When we did Social Security, and I got put on spousal benefits, the instructions said that we had to be able to show our marriage license. When we did it, the SSA clearly had a record of it, because we never got asked to produce it. That’s the only time being married counted so far - work benefits were allowed for domestic partners also, and so they never asked.

I think this thread is long enough that I can now share my reaction whenever I see the thread title: @kayaker, you’re one of my favorite Dopers, but I just can’t marry you. :wink:

The notion that women are more inclined to get married than men is an extremely widely accepted one in today’s culture (e.g. Single Ladies (Put a Ring on It) - Wikipedia). Sometimes things can be widely accepted and be false, but the “null hypothesis” is that it’s correct, and I don’t it can be waved away by anecdotal evidence.

The problem is time. People (of both genders, but particularly women) have a “shelf life”. If you put in 10-15 years in a relationship with the expectation that it will lead to marriage and eventually come to realize that it never will, you can’t just back out and go back to the same position that you were in prior to that relationship.

People have a “shelf life” if they want to have children. If you just want companionship and someone to sit with at Applebee’s every Friday, you can do that pretty much forever. My dad’s almost 80 and he started dating a few years after Mom passed away.

The thing is, people change over time. Sure you “love” the person now. What about in 5, 10, 20 years time when you are both different people? How much do you put up with someone’s bullshit just because you signed a contract in your late 20s/early 30s?

But I’m probably the last person anyone should ask for relationship advice.

Yeah, my grandmother turned down several men after she was widowed, including one in her nineties.

That’s why we have divorce as an option.

The OP and his girlfriend already have considerable sunk costs in this relationship. Dissolving their partnership at this point, given their joint property, has the potential to be as messy as any divorce. They’ve been together a long time and apparently intend to continue the arrangement. Under the circumstances, getting married is making official a state of affairs that already exist, with potential legal and/or other benefits.

Exactly!

Children are part of it but not nearly all of it. The pool of “eligible and desireable” potential relationship partners shrinks considerably as people age.

What people are looking for is someone who is marriage/long-term relationship material but not currently in a marriage/long term relationship. Between, say, the early 20s and the late 30s, that pool shrinks enormously (and so on for other gaps). So if you enter into a relationship in your early 20s and end it in your late 30s, you are not in remotely the same position as you were in terms of finding a new partner.

Before I met my gf I was in two relationships that could have gone on for a longer time. Both women had been married before and specifically stated initially that hey were not looking to get married again. In both cases, somewhere between 10 and 12 months in, they told me they changed their minds and wanted to marry me. In both cases I broke things off. I still speak with each of them, they are both married.

/anecdote

I have first hand experience with exactly what you described. It was NOT a pleasant one.
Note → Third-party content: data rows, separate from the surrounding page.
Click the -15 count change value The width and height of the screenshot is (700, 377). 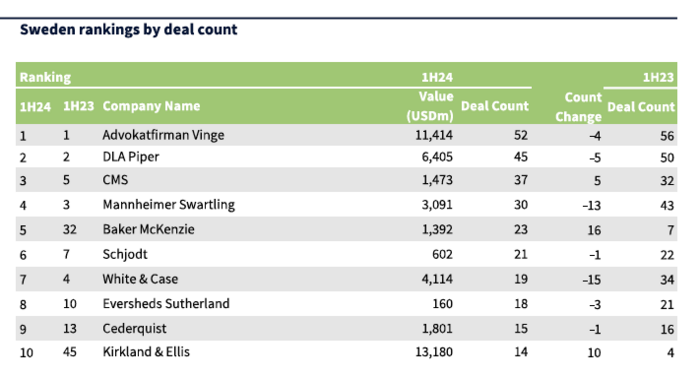592,280
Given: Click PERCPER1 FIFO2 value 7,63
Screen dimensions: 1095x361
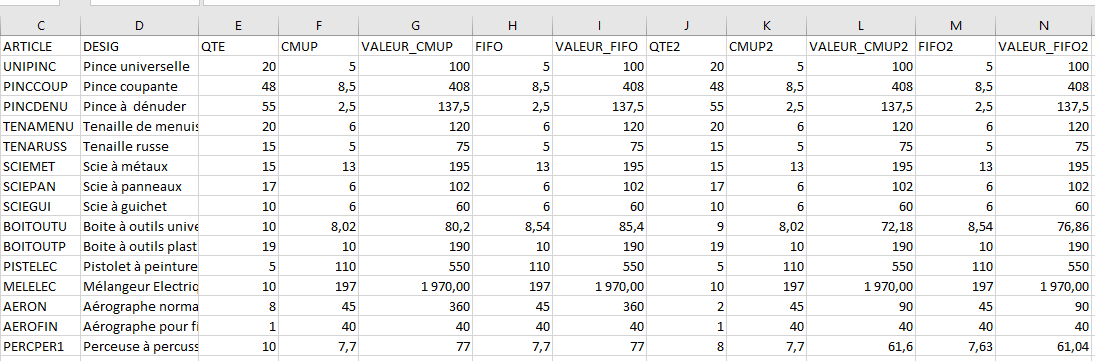Looking at the screenshot, I should tap(956, 347).
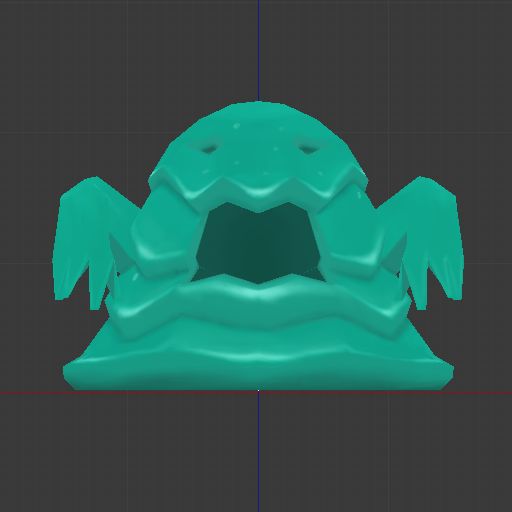Click the pointed tip of left wing
Image resolution: width=512 pixels, height=512 pixels.
pos(95,306)

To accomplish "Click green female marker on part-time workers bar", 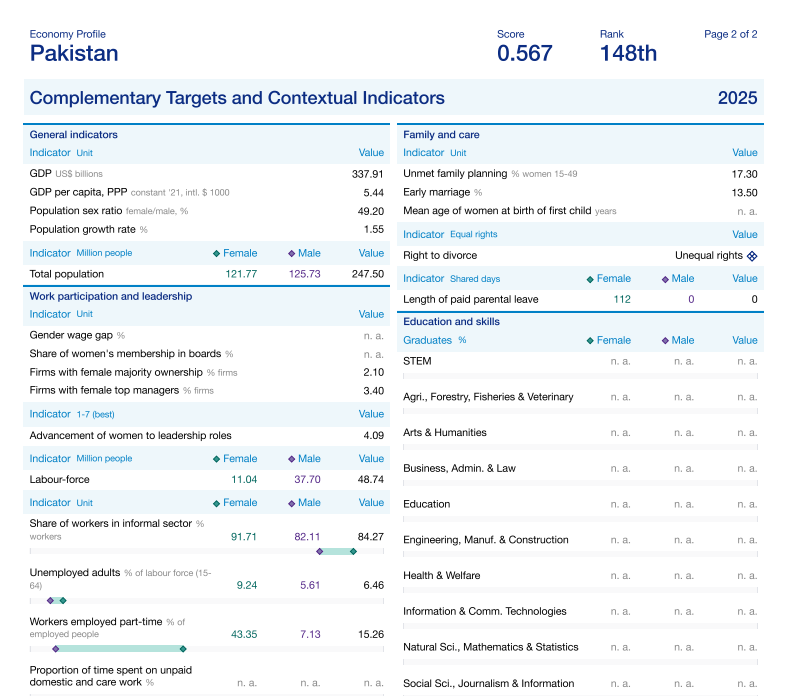I will (184, 649).
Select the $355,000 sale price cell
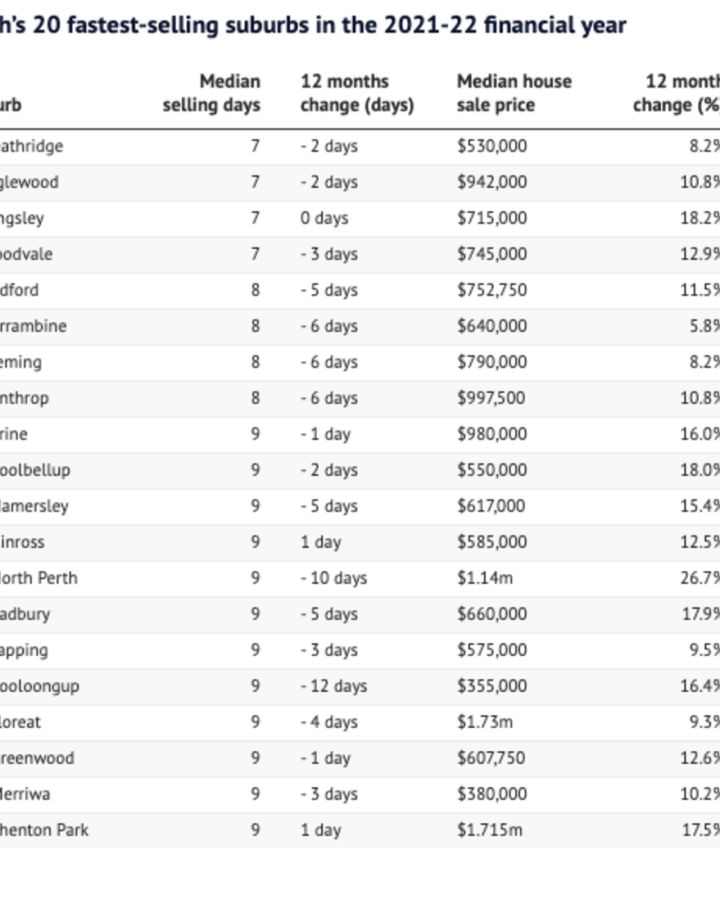This screenshot has width=720, height=900. pyautogui.click(x=492, y=686)
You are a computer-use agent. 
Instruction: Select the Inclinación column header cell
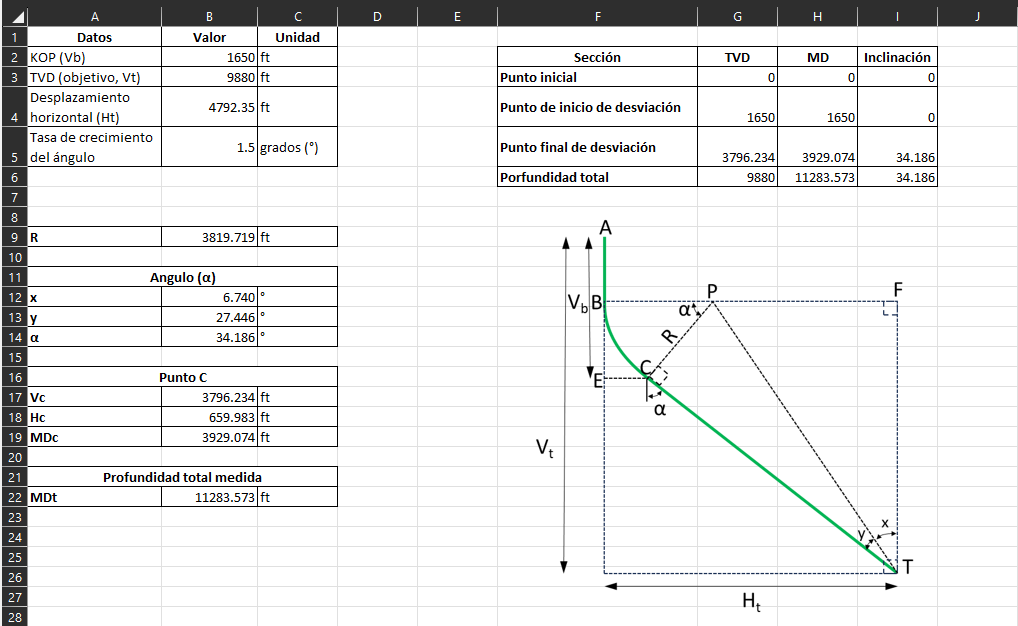point(897,57)
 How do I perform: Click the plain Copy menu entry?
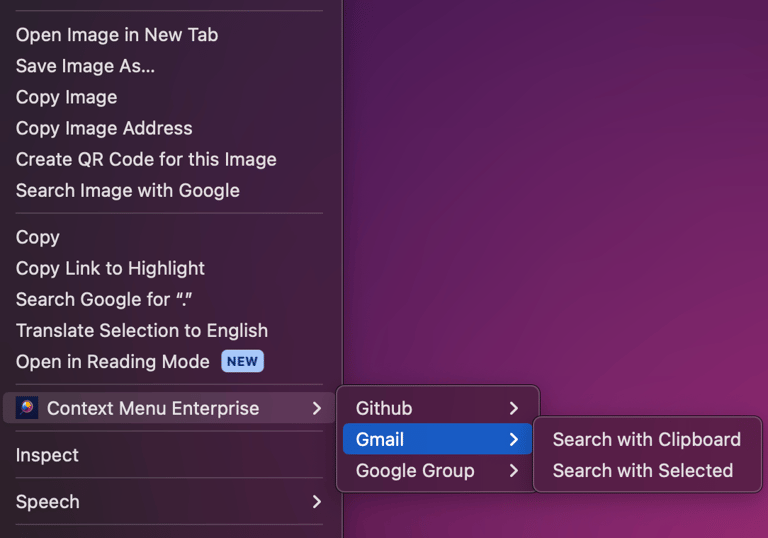pyautogui.click(x=38, y=237)
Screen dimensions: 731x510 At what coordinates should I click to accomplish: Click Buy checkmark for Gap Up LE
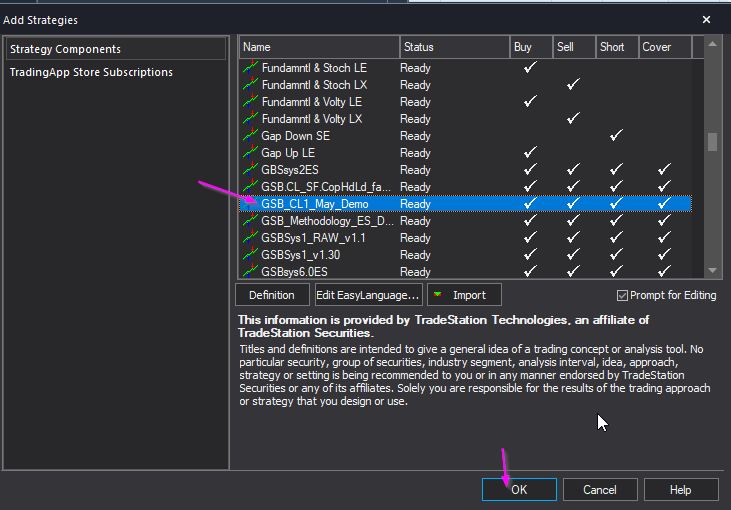click(530, 153)
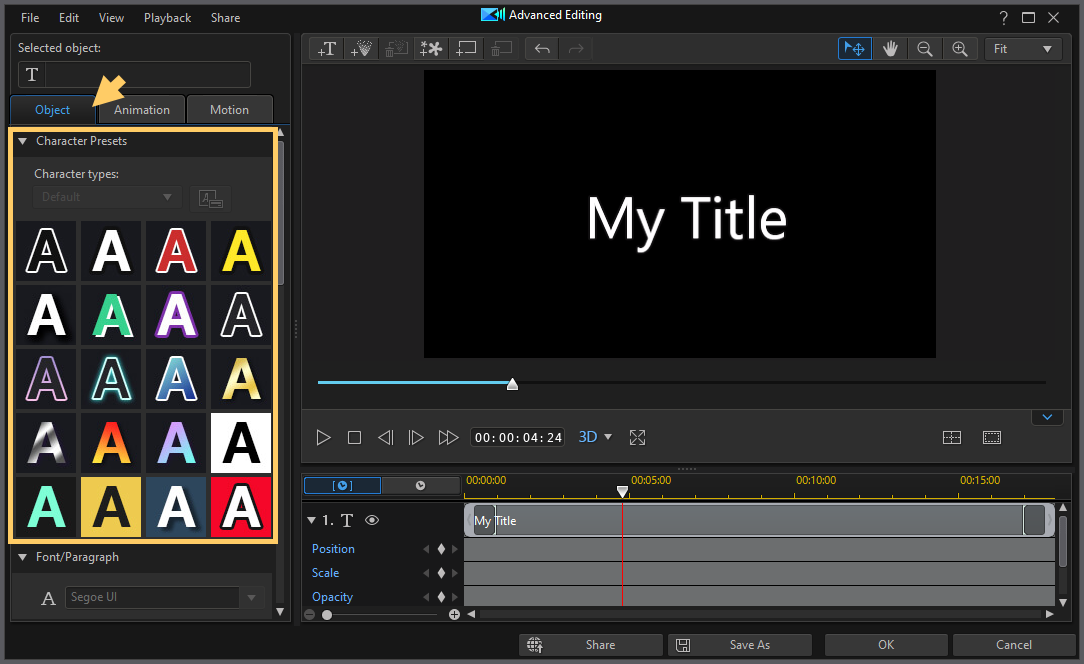The image size is (1084, 664).
Task: Add a Position keyframe diamond
Action: [440, 548]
My father left everything to my brother (whose name was joint with my father on everything…house, car, bank accounts, etc) and stated my brother would then split everything evenly among all four of us.
His reasoning was my brother got along with his 3 sisters, my brother was male (father was an old school Italian) which made him capable of these things.

Brother died suddenly and unexpectedly 5 weeks after Dad.
Guess what we got? Right…nothing! And it was all legal. Nothing we could do.

My father-in-law was dating at 100 - a woman older than he was.

As for if women want to get married, the reason I asked for demographics is that I accept that in many parts of the country this is definitely true. But it isn’t nearly so true in others and for some classes of women. I don’t think the declining marriage rate is all due to men.